For taxable supplies of real property made before 1 March 2010, a valuation, if obtained by the Commissioner, is an approved valuation for the purposes of subsection 75-10(3) if the valuation is:

(10)
based on one of the same valuation methods available to the taxpayer under the margin scheme valuation requirements determination in force when the supply was made; and
(11)
made in accordance with the requirements determined in the margin scheme valuation requirements determination in force when the supply was made (other than the requirements as to when the valuation must be made and the date the valuation was provided to the supplier).

A copy of any approved valuation obtained by the Commissioner and used to calculate the margin is to be provided to the supplier.

10. When must the valuation under methods 1 to 3 be made?

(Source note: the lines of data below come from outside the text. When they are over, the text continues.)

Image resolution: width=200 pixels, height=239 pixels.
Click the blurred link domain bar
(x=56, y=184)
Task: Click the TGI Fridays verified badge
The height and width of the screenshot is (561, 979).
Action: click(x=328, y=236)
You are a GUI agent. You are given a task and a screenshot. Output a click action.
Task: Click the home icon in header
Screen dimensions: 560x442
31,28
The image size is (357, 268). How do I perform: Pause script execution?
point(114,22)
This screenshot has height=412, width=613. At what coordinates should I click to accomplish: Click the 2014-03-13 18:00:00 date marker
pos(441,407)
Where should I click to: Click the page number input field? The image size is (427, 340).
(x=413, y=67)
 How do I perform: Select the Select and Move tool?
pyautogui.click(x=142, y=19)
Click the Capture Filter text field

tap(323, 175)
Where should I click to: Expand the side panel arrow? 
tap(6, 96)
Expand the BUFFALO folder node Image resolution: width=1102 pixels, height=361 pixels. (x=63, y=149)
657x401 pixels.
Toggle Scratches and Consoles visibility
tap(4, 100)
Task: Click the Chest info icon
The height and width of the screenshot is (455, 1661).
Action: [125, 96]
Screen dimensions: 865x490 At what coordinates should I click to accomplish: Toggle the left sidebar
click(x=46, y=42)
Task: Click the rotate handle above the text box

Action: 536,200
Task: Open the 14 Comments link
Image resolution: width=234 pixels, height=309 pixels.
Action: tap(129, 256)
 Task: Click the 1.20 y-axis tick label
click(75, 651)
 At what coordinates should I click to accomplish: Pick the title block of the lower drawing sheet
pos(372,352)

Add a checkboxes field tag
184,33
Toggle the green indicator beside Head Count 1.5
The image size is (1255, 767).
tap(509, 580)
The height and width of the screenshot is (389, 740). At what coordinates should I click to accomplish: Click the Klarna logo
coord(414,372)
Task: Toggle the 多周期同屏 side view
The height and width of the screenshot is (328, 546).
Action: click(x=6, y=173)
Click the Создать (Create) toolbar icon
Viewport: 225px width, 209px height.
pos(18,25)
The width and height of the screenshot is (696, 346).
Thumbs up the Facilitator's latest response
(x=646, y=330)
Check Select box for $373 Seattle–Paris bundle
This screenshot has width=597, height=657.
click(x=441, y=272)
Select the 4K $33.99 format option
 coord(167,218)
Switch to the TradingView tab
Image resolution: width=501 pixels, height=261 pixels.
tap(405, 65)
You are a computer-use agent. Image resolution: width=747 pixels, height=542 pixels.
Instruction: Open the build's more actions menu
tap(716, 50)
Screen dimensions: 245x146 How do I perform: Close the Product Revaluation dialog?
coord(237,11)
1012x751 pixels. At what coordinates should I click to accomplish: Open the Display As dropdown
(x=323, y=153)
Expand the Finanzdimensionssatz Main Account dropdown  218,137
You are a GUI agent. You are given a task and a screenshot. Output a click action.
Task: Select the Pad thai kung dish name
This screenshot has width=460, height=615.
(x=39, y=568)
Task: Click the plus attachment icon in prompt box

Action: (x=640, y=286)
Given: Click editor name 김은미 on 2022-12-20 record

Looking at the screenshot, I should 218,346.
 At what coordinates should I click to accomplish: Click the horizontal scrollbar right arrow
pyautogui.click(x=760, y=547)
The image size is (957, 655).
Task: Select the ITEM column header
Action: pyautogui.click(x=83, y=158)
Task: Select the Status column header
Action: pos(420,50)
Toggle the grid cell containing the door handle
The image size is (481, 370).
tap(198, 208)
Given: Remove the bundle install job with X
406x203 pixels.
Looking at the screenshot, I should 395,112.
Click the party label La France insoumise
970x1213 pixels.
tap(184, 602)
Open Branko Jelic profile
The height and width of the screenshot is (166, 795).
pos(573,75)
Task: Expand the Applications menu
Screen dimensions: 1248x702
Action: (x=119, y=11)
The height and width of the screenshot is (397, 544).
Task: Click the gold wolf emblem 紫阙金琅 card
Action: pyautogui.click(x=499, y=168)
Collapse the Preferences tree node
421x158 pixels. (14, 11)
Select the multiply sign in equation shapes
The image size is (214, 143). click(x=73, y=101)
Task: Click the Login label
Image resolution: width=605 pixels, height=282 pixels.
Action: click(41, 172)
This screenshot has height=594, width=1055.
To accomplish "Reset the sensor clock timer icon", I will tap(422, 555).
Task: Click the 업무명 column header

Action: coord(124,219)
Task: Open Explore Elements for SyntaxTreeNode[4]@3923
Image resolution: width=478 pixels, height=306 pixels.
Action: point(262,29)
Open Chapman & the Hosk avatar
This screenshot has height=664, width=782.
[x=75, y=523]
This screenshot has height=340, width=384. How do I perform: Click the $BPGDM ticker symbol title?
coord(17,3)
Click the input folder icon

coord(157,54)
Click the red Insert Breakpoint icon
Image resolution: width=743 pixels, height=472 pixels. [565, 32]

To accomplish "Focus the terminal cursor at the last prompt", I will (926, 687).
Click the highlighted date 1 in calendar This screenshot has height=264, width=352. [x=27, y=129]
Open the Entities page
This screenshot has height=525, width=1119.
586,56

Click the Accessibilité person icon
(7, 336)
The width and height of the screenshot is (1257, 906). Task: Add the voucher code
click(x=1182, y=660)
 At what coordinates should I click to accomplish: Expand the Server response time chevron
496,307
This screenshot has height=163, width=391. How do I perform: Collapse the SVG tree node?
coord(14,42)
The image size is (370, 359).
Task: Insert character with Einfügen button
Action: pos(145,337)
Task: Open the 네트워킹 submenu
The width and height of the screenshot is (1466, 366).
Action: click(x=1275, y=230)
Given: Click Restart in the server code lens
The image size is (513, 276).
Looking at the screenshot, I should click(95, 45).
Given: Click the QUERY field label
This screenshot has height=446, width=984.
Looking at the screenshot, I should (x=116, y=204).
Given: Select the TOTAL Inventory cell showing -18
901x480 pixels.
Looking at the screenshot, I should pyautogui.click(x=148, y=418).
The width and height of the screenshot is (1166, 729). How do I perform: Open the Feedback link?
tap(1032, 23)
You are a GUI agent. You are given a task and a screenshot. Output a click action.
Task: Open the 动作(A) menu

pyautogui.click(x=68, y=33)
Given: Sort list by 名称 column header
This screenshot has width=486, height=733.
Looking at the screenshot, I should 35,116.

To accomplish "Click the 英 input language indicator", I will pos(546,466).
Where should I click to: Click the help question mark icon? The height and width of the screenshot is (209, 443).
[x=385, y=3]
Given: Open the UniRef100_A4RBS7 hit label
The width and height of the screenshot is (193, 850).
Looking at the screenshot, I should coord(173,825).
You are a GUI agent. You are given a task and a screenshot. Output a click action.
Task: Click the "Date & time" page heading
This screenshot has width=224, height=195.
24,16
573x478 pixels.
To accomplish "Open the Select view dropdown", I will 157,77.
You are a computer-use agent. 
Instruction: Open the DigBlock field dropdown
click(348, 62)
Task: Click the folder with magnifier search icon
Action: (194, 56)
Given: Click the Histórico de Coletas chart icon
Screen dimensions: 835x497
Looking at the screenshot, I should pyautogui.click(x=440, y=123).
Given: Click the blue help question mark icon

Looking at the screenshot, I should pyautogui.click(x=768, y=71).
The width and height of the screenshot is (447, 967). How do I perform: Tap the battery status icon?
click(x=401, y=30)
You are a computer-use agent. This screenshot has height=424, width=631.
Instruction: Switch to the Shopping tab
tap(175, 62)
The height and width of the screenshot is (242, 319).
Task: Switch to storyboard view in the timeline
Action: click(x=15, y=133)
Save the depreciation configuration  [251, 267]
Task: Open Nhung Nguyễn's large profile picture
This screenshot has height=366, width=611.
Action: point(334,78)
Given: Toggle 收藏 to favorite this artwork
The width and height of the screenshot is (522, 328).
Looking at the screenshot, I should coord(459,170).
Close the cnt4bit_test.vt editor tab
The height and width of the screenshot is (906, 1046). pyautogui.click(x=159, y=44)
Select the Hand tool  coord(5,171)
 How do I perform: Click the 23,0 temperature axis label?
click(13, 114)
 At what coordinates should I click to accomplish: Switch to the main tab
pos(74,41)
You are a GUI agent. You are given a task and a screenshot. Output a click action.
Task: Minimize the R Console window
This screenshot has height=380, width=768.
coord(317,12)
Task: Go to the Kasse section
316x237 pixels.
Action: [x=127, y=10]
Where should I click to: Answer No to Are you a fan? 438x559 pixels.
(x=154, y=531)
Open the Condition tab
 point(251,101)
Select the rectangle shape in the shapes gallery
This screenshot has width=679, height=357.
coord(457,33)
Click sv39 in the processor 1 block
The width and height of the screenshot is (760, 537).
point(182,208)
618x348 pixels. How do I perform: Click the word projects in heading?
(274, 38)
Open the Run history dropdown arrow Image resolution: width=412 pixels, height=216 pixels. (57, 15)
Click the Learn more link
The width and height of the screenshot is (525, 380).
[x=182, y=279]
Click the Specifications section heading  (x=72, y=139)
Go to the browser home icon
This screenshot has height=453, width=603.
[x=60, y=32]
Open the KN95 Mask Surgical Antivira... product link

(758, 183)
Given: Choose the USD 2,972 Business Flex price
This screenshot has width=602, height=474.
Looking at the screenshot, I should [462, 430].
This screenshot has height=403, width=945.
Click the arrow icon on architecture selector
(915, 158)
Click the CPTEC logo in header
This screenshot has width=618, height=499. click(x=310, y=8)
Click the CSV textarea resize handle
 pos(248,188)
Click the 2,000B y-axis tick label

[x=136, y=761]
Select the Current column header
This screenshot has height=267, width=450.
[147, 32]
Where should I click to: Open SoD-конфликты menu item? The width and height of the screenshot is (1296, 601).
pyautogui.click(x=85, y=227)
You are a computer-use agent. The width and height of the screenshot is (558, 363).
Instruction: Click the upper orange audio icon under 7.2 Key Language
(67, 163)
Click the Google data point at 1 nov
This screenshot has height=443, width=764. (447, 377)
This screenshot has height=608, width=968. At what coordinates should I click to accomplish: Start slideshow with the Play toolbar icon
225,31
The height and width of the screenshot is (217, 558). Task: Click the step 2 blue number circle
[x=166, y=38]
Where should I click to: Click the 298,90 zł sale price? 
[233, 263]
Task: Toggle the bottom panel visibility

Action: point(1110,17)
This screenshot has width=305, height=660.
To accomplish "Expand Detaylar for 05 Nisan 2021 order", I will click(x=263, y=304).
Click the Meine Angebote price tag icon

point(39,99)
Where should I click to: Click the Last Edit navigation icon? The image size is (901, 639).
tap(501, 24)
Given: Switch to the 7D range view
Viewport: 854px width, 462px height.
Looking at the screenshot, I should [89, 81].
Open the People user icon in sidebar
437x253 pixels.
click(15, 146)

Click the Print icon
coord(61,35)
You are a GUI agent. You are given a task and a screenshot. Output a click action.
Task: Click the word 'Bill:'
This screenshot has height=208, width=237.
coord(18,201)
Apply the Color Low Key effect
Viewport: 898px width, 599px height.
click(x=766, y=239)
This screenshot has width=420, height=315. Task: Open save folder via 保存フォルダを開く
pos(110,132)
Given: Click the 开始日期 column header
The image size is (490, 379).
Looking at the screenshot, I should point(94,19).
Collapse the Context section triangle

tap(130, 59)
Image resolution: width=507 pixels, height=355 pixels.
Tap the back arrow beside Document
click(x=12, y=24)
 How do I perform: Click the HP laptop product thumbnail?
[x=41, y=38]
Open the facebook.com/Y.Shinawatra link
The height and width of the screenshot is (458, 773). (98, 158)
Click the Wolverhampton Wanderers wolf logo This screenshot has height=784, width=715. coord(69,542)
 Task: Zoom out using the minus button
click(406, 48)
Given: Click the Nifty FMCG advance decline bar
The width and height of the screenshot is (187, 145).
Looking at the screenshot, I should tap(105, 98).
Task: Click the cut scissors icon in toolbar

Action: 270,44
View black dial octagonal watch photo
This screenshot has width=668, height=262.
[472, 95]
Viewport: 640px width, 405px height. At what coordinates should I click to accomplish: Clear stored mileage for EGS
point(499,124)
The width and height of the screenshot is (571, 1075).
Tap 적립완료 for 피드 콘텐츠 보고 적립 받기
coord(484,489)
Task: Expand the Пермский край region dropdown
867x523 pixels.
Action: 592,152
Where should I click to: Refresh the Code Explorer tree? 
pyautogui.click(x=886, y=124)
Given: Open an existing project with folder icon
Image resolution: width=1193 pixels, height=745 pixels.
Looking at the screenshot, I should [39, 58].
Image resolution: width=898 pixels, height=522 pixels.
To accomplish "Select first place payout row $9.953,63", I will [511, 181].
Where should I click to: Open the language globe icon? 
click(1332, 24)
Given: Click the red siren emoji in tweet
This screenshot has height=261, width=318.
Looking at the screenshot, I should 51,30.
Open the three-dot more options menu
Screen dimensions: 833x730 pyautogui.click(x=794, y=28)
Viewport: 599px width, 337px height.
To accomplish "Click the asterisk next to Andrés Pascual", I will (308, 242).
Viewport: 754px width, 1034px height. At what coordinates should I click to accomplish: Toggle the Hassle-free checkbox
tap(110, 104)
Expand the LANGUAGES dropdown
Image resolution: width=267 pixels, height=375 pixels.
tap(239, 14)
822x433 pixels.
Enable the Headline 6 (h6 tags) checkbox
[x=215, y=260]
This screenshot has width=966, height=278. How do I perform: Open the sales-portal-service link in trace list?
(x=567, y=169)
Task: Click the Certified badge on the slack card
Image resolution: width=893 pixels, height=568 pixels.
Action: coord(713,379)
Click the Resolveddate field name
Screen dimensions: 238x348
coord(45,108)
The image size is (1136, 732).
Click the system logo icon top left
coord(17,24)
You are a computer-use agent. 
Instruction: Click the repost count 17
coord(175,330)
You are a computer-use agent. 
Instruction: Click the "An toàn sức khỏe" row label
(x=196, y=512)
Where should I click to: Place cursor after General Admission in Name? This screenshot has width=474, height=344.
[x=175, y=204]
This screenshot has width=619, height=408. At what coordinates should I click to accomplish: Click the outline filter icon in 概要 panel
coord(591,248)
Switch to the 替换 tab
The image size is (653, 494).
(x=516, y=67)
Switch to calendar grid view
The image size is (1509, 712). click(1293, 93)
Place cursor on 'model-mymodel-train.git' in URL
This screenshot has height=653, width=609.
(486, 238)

The valuation under methods 1 to 3 must be made by the due date for lodgement of the Business Activity Statement for the tax period to which the GST payable on the taxable supply of the real property is attributable.

However, if the Commissioner has allowed a further period under paragraph 75-5(1A)(b) of the GST Act for the supplier and recipient to agree in writing that the margin scheme is to apply in working out the GST on the supply, the valuation must be made by the later of:

(1)
8 weeks from the end of the further period that the Commissioner has allowed under paragraph 75-5(1A)(b); or
(2)
8 weeks from the date of the Commissioner's decision to extend the further period under paragraph 75-5(1A)(b).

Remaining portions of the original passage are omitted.